_EXERCISE_
Lines with "agent": copy each one from the listing below.

_TASK INPUT_
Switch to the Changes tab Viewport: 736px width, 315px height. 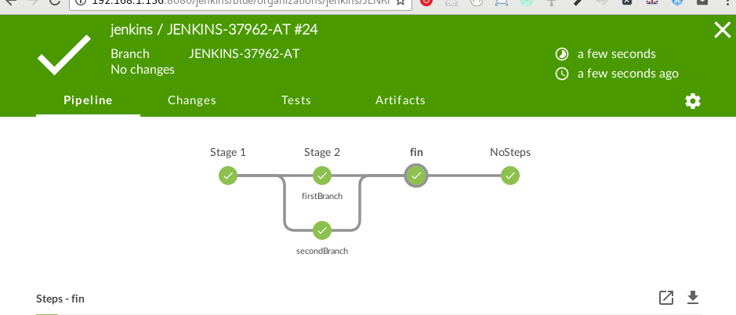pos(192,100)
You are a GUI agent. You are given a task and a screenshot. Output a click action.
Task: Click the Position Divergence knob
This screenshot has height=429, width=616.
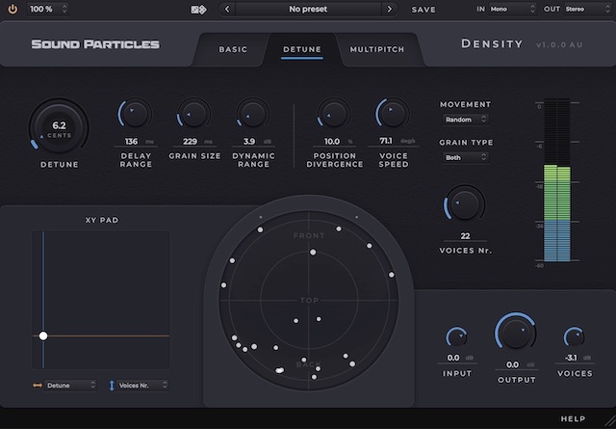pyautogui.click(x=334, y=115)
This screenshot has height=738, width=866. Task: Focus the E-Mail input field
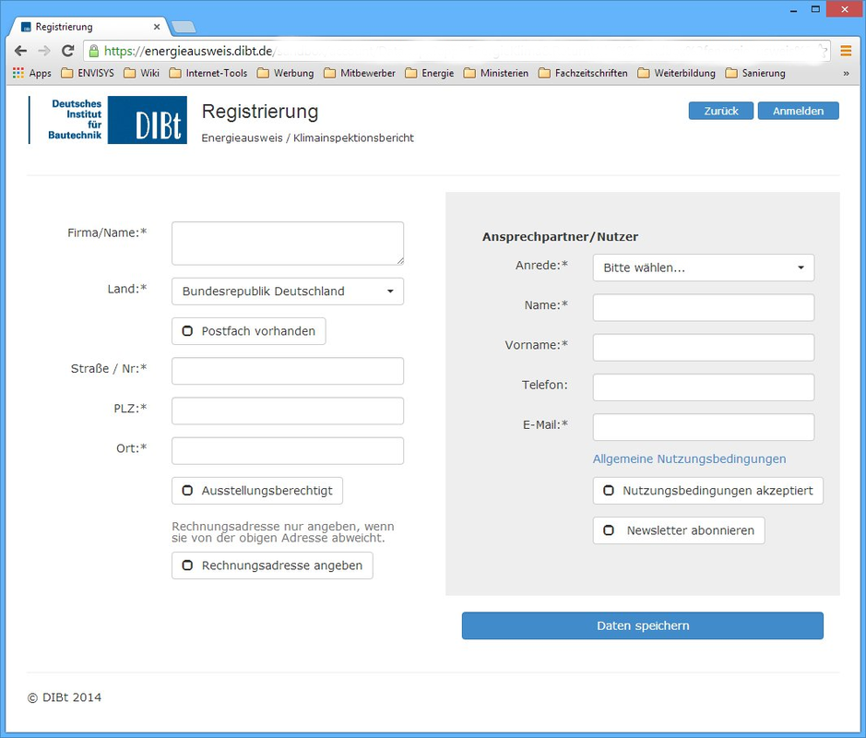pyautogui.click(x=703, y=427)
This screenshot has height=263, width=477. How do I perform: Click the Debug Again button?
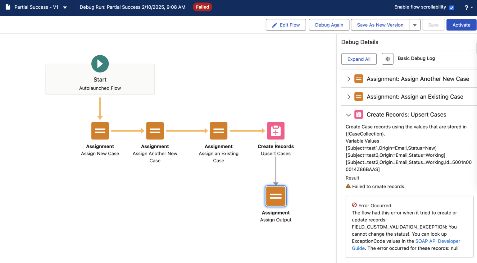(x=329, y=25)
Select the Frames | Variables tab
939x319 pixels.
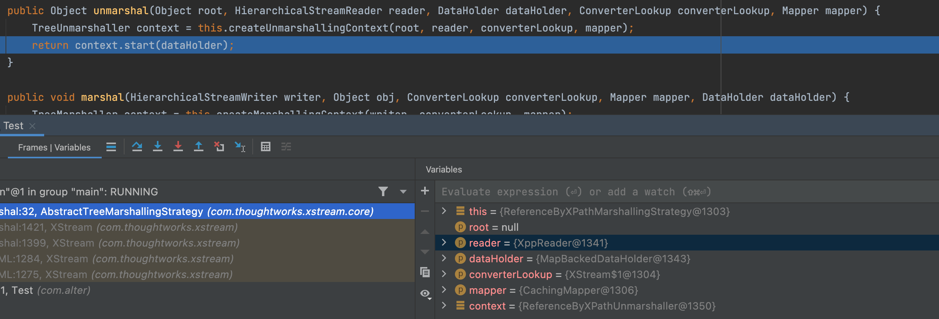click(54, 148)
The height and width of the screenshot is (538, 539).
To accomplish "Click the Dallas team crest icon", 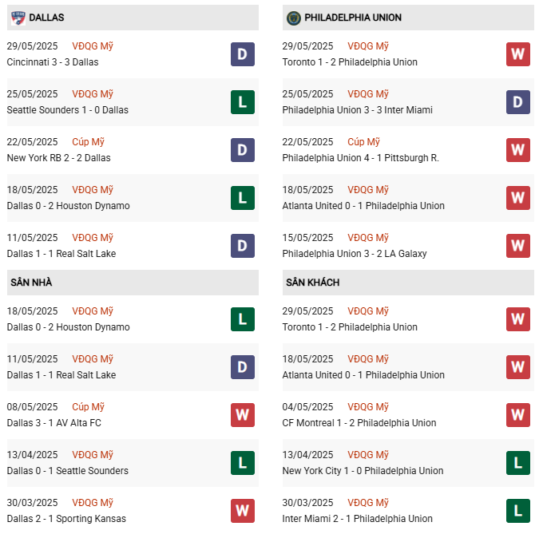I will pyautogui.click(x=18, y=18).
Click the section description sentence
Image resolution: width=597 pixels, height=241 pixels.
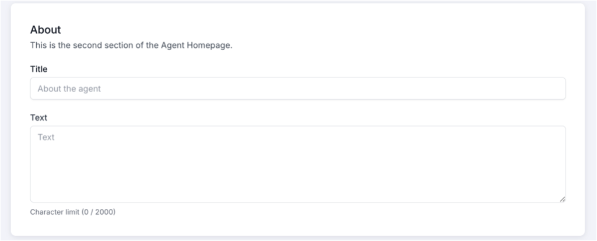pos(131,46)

---

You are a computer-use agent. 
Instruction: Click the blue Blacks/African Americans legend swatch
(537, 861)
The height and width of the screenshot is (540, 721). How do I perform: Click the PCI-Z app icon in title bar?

_ANSWER AREA_
You are a GUI agent. You are given a task and a screenshot. Output a click action.
You are a computer-use agent. 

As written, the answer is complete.